WHAT THE TASK ASKS → Reproduce the section of the listing that begins at the line containing "This screenshot has width=848, height=393." and finishes at the line containing "This screenshot has height=900, width=1200.". Include both end lines and nothing beyond them.

Segment Start: EXTRACTED RECORDS

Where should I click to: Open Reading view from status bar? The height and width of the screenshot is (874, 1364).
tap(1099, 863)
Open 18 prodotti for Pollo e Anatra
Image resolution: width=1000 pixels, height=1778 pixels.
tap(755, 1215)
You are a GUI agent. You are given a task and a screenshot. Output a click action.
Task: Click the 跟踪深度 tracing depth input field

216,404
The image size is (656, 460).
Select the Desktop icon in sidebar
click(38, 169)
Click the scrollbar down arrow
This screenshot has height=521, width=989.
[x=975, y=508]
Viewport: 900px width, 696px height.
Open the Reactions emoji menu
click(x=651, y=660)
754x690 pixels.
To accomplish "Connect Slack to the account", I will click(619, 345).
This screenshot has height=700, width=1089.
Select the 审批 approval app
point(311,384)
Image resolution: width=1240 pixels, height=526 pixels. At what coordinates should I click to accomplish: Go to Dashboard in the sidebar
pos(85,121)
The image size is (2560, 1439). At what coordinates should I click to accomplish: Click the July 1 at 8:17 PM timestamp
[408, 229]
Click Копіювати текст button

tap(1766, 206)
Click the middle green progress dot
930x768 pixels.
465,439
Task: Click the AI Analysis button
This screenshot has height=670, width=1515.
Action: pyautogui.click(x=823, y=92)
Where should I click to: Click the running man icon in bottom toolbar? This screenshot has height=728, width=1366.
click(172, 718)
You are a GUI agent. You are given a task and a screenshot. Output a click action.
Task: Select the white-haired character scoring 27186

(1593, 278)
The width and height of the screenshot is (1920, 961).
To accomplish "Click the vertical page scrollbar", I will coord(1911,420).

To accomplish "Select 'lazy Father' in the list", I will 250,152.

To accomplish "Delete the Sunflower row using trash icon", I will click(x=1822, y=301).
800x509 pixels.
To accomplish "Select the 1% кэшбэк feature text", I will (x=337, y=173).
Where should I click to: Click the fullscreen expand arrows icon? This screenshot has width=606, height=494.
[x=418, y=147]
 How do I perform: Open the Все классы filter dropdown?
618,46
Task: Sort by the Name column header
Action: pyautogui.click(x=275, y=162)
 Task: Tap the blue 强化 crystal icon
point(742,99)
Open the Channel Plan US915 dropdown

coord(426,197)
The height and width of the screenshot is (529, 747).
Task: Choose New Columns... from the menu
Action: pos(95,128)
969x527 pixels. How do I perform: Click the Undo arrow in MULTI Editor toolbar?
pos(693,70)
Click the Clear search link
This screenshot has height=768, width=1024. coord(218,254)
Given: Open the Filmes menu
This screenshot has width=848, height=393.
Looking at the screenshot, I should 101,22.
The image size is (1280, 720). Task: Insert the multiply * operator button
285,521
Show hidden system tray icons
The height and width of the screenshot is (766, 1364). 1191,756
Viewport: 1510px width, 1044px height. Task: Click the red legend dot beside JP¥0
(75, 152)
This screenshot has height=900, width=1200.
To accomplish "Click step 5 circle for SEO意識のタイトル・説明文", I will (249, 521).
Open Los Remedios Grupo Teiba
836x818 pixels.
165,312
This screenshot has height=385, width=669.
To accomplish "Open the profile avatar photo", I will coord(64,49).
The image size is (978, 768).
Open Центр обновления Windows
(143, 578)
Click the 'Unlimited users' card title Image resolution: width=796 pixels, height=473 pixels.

Segment End: EXTRACTED RECORDS

WORKED SOLUTION →
This screenshot has width=848, height=393.
Looking at the screenshot, I should 101,22.
The image size is (1280, 720). Task: Insert the multiply * operator button
285,521
Show hidden system tray icons
The height and width of the screenshot is (766, 1364). 1191,756
Viewport: 1510px width, 1044px height. Task: Click the red legend dot beside JP¥0
(75, 152)
This screenshot has height=900, width=1200.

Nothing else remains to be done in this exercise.